Wednesday, August 21, 2013

I'm Back, Olympus 75 f/1.8 & Some Camera Musings

First of all, I would like to apologize for the long hiatus period, I was (and still am) deeply bothered with the events taking place in Egypt, and with a 7 pm - 6 am curfew, which has been in effect for almost a week now, and shall continue for 3 more weeks, there is barely an energy outlet for me or my family, especially the young kids who get bored by sitting still for just one minute.

That's why I decided to spend a few nights (despite my heartache) taking photos at home, and posting on this blog again instead of going crazy. As for Mic, he's quite busy nowadays and has no time to post here, I (or he) will let you know if there are any updates, but for now, you'll have to bear with me.

I received my Olympus 75mm f/1.8 last Saturday, and it's given me enough spark to ignite my interest in photography again during these hard times. As expected, I didn't have enough time to shoot with it in real world situations, so I will keep the full impressions for a later time. The lens feels quite hefty and well-built, and with a relatively huge front element, it looks classy and very cool, it immediately reminded me of the Canon 85 1.8 and the 200L 2.8 which both have a large front element. As all reviews have mentioned, it is very sharp wide-open (it might even beat the 200L, but I have yet to shoot more photos). Focus is not as instantaneous as the Olympus 45 1.8 or the PanaLeica 25 1.4, but I consider it a quick focusing lens, considering that I only shot with it indoors.

And to let you know how lucky US citizens are when it comes to purchasing electronics and gadgets, here's a snapshot of what I paid for the lens (by the way, after I placed my order on Amazon, the lens price got reduced to $799 the day after, lucky me).

The "Our Fees" part are the fees of the shipping company, and I ended up paying $15 for international shipping fees, it is calculated after the item arrives and gets weighed, you pay $7.5 for each 0.5 kg. And at the end of the day, you don't get local warranty because it is bought from the US of A. And no, it is not available from Olympus Egypt (which doesn't exist).

You've all seen the new Panasonic GX7 camera, now that's a well-specced, very good looking camera, especially the silver version. I've said before that I would buy the OM-D EM-5 successor which was rumored to be announced next month. Would the GX7 be a worthy upgrade for me? Reviews said it has comparable image quality to the OMD, a viewfinder inferior to the Olympus VF-4 (which is the major point for me), inferior image-stabilization system compared to the EM-5 and the EP-5, and it doesn't have phase detection auto-focusing. Additionally, my Olympus flash and intervalometer would probably not work with it, so it is not worth the hassle.

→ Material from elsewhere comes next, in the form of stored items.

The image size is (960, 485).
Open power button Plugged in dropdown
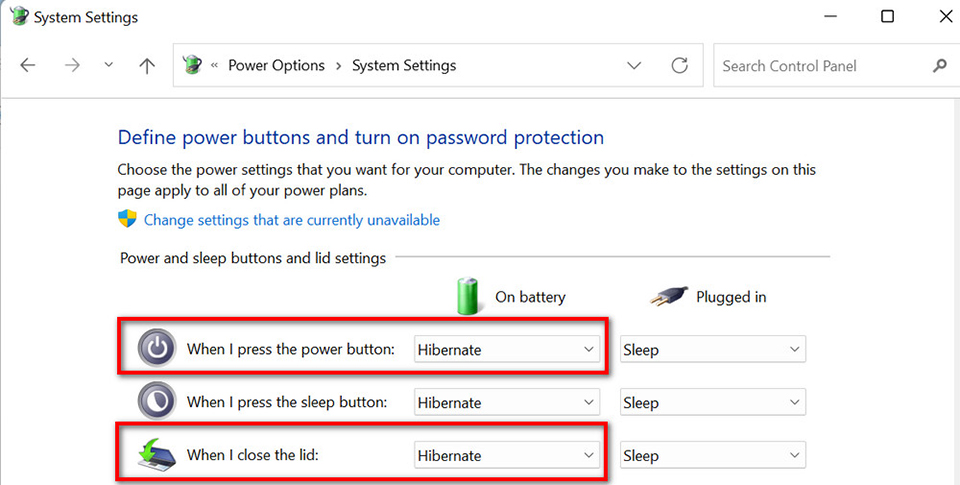[712, 350]
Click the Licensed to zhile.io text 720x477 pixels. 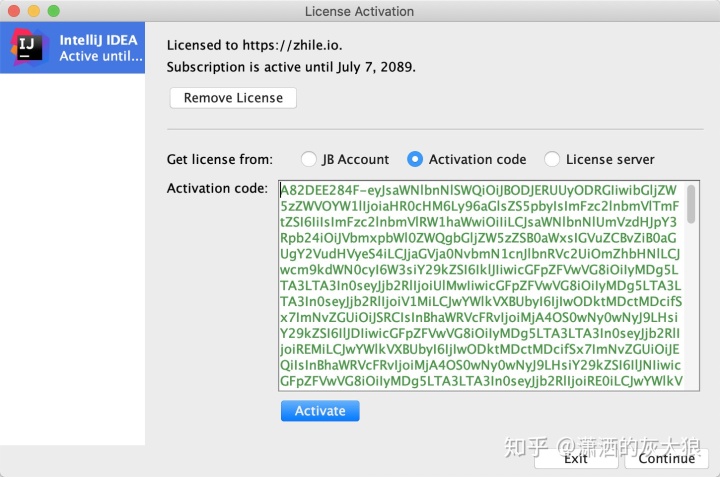click(x=254, y=45)
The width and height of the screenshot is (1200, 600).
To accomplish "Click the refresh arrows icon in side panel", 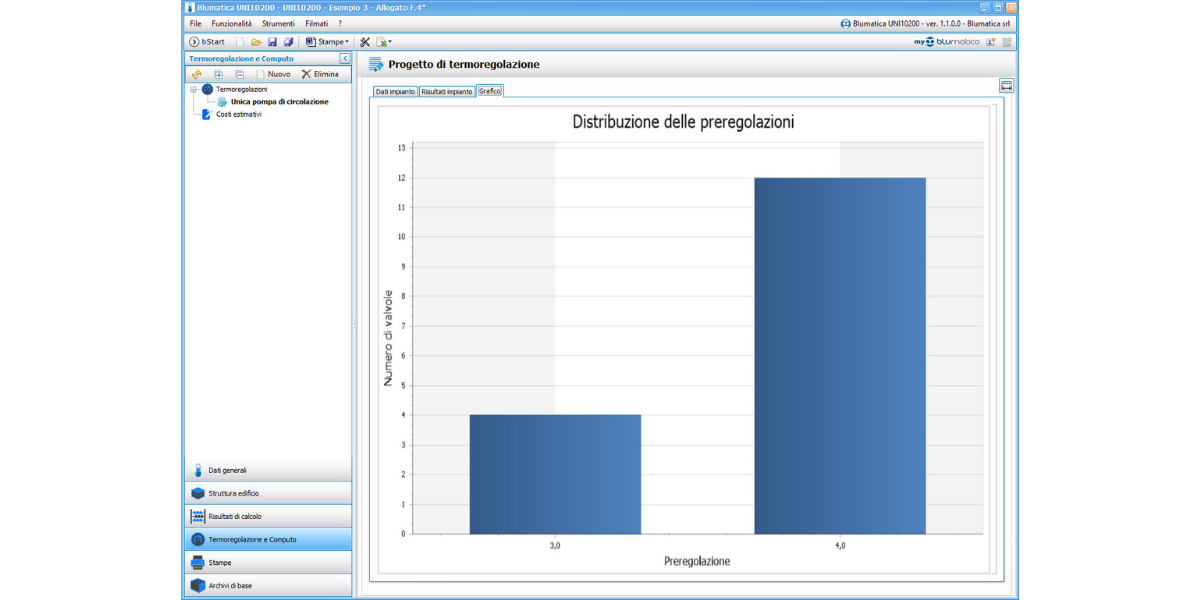I will (196, 74).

However, if I were in the market today for a new high-end MFT camera, I would consider the GX7. The EP-5 is a great camera, but when you add the VF-4, it becomes oddly large and expensive, and the VF-4 takes up the hot-shoe, I use my OMD a lot with my Olympus FL600R flash mounted on top. And that brings us to the upcoming Olympus camera, the leaked OM-D EM-1, it will supposedly sit above the EM-5 and cost somewhere around $1,500!!! It better has some super capabilities at this price point. Rumors say the EM-5 successor will come some time next year, hmm.

I would consider the EM-1 if it achieved the following points (sorted by order of importance to me):
  • Size not larger than the EM-5 with the hand grip installed.
  • PD focusing that works and can track moving subjects like a DSLR can.
  • Similar EVF to the current VF-4.
  • Lower base ISO and higher maximum shutter speed.
  • Better video options (mic input, manual audio levels, focus peaking, touch to focus, 1080p @ 60 fps, etc...)
  • Better image quality (they say it won't have an anti-aliasing filter).
  • Uses same battery as the EM-5.

Otherwise, I would wait for the EM-5 successor, or wait until GAS hits me. Which brings us to a more important point. With the increasing price points of high-end MFT cameras, and the expensive quality glass, what edge does the MFT system have over an APS-C camera other than the obvious size and weight difference? You can get a D7100 or a 70D body for $1,200, and you'd get a larger sensor, more resolution and higher image quality.

As I see it now, high-end MFT systems are facing tough competition, with a few advantages that can be argued both ways, but I will leave that to another topic. I will be away for a while. I am preparing a guest post for that will take some time to finish, I will let you know when it's up.